____ Fragmento seleccionado

La Jornada Semanal, 30 de julio del 2000



José Blanco Regueira

M aría Zambrano:
exilio y ficción

El maestro Blanco Regueira dialoga con María Zambrano y le plantea sus adhesiones y sus discrepancias sobre el tema de los exilios y, en particular, del exilio español. Advertimos a los lectores que se van a encontrar con un texto duro y sin concesiones, que no tiene el propósito de escandalizar al proponer una perspectiva distinta para observar los exilios, sino el de abrir una discusión sincera e inteligente. Blanco enfrenta todos los aspectos sentimentales del exilio y del patriotismo y propone un tema de reflexión (puede provocar reacciones parecidas a las de la Convcención de Aguascalientes ante los estrujones de bandera de Soto y Gama): ``Y del mismo modo, siguiendo el corolario político de esa ilusión, que uno no puede imaginarse sin patria sólo revela un deplorable estado de astenia imaginativa: tampoco el paralítico de nacimiento puede imaginarse sin muletas.''

A los exiliados nos acompaña siempre la patria como un tumor de ficción. Sólo podemos pensarla por analogía con los apostemas que incuba el cuerpo canceroso: algo que evoca una ablación imposible y que rara, muy rara vez, escapa a la tentación de revestirse con el estúpido manto de la nostalgia.

________
____ Datos proporcionados

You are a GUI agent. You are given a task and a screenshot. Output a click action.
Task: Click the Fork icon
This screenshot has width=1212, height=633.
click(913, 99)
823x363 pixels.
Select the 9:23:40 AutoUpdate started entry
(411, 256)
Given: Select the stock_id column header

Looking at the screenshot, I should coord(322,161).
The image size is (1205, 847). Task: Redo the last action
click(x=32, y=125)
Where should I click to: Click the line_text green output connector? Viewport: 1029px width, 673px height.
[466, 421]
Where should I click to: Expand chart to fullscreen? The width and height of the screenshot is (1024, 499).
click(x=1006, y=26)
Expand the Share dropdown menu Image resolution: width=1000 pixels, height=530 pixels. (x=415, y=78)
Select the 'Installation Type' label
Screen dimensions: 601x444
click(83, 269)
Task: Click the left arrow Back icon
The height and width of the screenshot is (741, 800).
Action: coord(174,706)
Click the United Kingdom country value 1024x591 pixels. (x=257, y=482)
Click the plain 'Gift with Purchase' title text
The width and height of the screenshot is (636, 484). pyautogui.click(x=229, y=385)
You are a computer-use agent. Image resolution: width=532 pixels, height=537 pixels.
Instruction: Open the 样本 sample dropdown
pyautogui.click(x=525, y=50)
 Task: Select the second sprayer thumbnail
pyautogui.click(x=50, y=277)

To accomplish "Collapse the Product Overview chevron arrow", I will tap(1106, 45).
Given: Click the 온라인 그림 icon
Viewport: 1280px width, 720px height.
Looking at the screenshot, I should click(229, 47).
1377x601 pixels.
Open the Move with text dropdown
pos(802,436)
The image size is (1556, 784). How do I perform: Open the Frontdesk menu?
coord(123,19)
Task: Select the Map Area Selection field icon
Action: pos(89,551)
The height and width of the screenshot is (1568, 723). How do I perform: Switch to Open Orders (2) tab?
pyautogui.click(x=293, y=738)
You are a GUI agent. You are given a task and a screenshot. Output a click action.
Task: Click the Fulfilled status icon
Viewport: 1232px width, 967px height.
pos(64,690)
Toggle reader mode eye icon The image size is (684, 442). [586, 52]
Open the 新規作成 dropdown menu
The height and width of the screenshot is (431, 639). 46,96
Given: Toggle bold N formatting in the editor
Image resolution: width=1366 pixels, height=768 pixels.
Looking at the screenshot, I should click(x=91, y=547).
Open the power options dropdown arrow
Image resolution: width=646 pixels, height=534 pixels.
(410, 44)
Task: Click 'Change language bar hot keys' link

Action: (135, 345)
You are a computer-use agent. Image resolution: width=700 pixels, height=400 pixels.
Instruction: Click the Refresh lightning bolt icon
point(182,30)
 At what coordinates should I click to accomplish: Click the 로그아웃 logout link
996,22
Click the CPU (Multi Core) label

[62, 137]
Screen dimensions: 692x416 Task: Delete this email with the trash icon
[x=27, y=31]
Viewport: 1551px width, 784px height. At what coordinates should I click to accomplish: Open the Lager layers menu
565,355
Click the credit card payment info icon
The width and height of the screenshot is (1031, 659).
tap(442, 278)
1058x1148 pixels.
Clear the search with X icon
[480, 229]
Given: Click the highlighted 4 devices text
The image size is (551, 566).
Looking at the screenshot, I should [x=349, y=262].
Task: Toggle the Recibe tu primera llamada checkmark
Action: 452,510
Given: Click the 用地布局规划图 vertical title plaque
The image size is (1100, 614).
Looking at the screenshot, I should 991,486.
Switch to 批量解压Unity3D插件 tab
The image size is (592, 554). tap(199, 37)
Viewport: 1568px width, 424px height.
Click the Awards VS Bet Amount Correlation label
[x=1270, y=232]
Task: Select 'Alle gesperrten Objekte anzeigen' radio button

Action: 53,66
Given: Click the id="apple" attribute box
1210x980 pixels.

________

**Lo que se pide:**
Transcribe el fragmento sobre el exilio empezando en "A los exiliados" y terminando en "de la nostalgia.". Los registros no guardan relación con el fragmento sobre el exilio.

**Respuesta:**
A los exiliados nos acompaña siempre la patria como un tumor de ficción. Sólo podemos pensarla por analogía con los apostemas que incuba el cuerpo canceroso: algo que evoca una ablación imposible y que rara, muy rara vez, escapa a la tentación de revestirse con el estúpido manto de la nostalgia.